* [WRITTEN REQUEST]
Please quote the data starting with the line that contains "Task: Sort by the ID Профиля column header" and going on through the line that contains "[x=778, y=315]", including both of those lines.

* [DATA TO USE]
"""
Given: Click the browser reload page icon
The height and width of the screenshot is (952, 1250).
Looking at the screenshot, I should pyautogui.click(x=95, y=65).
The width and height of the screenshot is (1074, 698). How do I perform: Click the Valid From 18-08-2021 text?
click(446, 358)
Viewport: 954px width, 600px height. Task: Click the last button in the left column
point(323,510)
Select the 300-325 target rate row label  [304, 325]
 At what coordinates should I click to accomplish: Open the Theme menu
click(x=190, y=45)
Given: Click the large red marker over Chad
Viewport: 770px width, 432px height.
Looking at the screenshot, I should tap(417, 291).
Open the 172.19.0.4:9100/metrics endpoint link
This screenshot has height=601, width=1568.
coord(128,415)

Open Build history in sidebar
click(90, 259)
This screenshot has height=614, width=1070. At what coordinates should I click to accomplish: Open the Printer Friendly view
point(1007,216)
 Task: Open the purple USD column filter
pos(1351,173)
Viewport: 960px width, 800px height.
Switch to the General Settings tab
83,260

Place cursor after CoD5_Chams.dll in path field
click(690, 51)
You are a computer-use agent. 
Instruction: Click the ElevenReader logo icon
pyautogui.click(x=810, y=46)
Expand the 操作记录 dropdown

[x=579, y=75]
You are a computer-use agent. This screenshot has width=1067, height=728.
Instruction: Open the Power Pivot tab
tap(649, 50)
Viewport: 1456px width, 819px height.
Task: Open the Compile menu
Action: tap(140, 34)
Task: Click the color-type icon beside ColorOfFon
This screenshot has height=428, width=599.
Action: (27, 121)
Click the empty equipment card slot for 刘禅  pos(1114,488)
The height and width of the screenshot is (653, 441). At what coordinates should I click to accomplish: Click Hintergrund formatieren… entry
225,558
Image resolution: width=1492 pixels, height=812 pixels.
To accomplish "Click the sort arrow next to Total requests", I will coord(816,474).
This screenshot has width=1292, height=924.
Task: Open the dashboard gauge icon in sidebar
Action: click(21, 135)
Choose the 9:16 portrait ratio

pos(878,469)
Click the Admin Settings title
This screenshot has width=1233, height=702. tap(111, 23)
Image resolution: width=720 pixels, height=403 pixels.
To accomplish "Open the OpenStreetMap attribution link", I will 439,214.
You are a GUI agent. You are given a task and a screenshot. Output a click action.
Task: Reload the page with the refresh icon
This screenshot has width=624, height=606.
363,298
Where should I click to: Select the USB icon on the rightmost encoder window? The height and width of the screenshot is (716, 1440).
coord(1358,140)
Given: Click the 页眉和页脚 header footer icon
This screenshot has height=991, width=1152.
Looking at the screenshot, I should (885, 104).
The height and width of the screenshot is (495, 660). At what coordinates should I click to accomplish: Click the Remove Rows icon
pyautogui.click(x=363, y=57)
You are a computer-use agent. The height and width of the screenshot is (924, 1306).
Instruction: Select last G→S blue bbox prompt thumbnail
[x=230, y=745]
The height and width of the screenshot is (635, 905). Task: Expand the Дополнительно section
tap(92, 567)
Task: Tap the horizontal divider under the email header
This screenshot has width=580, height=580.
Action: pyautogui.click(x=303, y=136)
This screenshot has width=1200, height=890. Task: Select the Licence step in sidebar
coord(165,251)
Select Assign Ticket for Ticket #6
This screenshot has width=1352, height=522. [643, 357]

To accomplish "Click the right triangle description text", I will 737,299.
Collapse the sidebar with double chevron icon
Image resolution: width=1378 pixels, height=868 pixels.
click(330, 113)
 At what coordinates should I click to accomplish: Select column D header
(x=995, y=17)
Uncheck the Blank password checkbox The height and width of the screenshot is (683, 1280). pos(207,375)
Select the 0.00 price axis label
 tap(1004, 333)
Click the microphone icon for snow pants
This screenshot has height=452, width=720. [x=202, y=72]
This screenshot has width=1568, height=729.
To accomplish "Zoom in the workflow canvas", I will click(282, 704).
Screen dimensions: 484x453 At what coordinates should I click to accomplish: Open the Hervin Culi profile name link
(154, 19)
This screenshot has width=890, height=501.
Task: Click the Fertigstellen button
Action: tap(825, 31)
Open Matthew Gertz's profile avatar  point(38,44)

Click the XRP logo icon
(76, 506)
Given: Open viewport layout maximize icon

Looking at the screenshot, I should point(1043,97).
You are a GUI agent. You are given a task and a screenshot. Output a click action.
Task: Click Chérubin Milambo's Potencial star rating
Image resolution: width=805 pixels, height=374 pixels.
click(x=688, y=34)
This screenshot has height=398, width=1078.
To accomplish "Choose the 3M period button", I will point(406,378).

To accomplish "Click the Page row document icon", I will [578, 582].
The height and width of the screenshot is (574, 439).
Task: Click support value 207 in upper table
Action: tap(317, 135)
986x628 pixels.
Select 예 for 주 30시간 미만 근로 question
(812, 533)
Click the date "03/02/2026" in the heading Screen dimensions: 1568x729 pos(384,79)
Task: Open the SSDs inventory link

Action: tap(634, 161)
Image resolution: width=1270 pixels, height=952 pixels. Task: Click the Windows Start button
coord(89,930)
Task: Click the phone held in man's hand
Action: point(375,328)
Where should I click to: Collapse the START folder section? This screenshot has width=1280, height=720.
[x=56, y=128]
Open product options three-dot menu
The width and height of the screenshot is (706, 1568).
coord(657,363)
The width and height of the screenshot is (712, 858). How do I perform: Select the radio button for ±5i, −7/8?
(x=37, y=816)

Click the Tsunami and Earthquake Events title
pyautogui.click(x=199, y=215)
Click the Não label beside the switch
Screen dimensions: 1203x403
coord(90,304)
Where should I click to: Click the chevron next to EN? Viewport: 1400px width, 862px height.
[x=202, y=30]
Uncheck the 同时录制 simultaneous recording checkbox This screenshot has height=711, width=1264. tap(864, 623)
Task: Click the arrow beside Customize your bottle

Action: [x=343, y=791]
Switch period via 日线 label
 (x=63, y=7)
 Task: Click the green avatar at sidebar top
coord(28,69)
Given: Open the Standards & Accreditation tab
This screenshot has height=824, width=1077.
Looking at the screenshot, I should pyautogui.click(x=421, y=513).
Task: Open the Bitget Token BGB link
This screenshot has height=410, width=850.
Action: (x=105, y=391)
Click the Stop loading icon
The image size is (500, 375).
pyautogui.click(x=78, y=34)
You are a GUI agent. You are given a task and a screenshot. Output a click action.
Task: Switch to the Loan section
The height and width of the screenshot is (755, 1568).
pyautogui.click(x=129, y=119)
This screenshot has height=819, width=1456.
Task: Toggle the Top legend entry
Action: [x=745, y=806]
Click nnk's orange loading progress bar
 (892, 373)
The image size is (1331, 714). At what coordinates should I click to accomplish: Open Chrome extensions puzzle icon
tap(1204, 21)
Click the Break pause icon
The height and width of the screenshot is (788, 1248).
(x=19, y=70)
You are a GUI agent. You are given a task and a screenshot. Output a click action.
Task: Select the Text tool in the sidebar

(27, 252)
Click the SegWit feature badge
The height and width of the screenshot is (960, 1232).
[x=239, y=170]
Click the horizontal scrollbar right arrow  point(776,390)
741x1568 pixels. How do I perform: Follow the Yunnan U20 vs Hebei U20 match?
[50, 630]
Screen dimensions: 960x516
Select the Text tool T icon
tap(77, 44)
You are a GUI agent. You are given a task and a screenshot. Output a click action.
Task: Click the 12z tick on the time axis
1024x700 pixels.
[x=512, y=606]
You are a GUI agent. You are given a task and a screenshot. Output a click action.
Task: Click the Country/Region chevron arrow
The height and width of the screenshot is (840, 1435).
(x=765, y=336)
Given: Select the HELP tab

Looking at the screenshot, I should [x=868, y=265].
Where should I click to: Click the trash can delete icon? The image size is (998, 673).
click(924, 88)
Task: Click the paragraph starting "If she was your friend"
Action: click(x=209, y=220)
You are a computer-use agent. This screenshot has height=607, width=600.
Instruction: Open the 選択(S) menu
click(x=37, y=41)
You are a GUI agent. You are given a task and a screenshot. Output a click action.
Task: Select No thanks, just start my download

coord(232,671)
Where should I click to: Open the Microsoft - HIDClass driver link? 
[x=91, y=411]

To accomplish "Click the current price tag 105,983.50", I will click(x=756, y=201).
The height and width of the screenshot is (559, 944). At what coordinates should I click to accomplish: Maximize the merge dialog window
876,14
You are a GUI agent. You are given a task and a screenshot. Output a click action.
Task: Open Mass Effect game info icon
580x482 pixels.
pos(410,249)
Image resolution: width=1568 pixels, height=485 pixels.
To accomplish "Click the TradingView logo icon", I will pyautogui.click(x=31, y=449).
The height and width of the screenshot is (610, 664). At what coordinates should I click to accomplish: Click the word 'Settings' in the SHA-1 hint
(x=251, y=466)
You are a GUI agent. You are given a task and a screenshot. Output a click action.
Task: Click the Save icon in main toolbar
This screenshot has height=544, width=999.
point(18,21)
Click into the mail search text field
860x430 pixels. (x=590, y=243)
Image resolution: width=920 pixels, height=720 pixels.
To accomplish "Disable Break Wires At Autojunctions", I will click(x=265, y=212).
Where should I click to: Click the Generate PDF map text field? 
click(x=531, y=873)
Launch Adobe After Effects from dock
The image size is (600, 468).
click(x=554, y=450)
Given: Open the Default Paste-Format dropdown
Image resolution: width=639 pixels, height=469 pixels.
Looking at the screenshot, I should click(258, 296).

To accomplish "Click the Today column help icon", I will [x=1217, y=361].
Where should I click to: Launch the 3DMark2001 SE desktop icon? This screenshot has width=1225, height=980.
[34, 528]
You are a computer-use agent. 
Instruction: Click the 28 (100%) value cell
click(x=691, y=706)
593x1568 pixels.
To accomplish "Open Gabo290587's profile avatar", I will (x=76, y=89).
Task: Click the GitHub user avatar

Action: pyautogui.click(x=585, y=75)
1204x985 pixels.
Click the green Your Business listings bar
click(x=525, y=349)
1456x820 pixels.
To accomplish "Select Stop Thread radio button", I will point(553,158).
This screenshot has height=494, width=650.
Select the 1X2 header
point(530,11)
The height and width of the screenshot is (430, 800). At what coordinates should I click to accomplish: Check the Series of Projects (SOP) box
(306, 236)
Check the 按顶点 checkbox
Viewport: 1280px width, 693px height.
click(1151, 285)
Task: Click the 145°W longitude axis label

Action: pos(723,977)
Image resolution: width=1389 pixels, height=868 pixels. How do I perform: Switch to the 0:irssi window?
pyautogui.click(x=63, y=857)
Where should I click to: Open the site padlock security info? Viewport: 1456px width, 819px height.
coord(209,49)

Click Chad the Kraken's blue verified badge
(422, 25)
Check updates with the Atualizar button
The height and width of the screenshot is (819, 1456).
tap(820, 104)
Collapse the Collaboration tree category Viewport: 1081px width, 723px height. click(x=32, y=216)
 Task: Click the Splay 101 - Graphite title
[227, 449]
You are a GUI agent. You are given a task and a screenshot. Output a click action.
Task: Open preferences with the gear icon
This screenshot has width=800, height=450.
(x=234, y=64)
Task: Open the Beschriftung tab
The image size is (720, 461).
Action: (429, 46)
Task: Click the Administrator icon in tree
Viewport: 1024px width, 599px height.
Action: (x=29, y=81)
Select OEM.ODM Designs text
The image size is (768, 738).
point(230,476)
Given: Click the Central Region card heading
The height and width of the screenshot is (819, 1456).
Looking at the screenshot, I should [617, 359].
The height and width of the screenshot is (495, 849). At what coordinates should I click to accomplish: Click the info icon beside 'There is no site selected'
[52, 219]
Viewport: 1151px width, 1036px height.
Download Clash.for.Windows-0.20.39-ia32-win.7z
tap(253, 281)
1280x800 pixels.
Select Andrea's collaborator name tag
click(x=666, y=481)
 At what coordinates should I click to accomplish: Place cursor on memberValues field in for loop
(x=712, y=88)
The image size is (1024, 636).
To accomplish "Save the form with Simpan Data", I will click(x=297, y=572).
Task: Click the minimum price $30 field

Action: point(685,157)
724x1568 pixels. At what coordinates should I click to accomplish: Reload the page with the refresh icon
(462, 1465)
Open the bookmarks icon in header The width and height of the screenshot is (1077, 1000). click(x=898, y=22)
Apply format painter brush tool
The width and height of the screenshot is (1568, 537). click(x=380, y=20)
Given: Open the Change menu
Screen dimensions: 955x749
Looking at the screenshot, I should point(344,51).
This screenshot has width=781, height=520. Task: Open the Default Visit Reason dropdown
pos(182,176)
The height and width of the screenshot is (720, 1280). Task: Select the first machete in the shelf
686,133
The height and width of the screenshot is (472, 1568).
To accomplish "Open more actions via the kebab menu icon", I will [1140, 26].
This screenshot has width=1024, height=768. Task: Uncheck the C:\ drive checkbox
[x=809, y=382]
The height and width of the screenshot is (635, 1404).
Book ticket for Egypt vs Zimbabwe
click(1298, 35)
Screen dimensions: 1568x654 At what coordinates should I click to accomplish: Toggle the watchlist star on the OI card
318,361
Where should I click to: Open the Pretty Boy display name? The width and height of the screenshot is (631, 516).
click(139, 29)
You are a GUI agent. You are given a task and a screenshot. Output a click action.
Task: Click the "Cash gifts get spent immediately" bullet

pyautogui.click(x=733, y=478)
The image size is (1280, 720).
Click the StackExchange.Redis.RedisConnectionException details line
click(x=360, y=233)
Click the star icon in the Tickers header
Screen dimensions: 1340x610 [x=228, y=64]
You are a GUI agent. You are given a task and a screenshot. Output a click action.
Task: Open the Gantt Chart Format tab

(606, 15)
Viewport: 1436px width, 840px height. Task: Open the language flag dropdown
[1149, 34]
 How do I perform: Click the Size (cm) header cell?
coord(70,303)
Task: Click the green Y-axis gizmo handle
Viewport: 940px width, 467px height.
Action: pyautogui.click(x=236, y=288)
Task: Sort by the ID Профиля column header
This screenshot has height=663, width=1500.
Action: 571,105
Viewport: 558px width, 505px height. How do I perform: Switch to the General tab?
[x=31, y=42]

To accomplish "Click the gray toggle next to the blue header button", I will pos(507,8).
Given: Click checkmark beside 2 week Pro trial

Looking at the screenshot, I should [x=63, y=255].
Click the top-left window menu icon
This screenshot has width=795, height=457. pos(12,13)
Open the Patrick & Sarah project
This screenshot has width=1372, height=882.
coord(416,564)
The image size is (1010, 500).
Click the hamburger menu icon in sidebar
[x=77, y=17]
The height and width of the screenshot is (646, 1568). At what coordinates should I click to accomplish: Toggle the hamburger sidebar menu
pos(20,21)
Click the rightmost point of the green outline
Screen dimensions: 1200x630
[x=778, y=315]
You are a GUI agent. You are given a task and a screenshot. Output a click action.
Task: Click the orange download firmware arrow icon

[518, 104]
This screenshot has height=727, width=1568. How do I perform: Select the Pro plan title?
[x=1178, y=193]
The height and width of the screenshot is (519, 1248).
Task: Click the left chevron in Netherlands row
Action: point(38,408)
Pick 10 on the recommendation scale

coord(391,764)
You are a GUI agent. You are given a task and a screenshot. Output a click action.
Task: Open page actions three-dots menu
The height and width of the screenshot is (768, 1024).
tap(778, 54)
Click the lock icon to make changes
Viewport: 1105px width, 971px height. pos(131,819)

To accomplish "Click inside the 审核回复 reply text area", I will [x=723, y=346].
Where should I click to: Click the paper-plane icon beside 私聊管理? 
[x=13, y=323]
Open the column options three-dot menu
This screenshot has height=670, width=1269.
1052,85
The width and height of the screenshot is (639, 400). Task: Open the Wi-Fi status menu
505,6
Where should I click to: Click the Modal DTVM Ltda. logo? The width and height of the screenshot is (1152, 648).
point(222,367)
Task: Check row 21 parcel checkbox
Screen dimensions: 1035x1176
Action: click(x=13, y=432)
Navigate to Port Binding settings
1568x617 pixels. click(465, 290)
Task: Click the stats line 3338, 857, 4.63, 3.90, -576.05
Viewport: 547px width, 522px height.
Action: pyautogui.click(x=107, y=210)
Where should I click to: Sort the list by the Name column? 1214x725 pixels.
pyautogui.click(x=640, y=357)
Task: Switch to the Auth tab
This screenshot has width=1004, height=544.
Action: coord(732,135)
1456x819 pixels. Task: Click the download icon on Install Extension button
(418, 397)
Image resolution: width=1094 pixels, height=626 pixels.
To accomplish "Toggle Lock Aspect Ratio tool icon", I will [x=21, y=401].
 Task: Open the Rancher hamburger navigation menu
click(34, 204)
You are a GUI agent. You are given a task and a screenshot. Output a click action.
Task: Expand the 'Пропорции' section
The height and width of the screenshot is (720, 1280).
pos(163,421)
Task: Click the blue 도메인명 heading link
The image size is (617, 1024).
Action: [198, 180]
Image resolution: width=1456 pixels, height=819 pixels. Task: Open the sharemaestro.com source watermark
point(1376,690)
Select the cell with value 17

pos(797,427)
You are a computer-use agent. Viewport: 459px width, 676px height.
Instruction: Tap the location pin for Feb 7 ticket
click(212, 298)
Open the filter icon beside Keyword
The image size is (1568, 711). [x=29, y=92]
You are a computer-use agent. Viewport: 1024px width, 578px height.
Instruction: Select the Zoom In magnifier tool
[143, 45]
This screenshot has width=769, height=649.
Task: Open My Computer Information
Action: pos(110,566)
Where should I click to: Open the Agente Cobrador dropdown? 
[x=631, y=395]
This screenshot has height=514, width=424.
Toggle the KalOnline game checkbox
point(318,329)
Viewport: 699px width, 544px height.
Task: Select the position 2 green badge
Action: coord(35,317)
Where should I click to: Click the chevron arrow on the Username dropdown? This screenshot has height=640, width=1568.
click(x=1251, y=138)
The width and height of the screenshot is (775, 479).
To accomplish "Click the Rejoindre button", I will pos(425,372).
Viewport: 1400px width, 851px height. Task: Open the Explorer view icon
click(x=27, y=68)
"""
* [RESPONSE TO THIS EXERCISE]
Task: Sort by the ID Профиля column header
This screenshot has height=663, width=1500.
Action: 571,105
Viewport: 558px width, 505px height. How do I perform: Switch to the General tab?
[x=31, y=42]

To accomplish "Click the gray toggle next to the blue header button", I will pos(507,8).
Given: Click checkmark beside 2 week Pro trial

Looking at the screenshot, I should [x=63, y=255].
Click the top-left window menu icon
This screenshot has width=795, height=457. pos(12,13)
Open the Patrick & Sarah project
This screenshot has width=1372, height=882.
coord(416,564)
The image size is (1010, 500).
Click the hamburger menu icon in sidebar
[x=77, y=17]
The height and width of the screenshot is (646, 1568). At what coordinates should I click to accomplish: Toggle the hamburger sidebar menu
pos(20,21)
Click the rightmost point of the green outline
Screen dimensions: 1200x630
[x=778, y=315]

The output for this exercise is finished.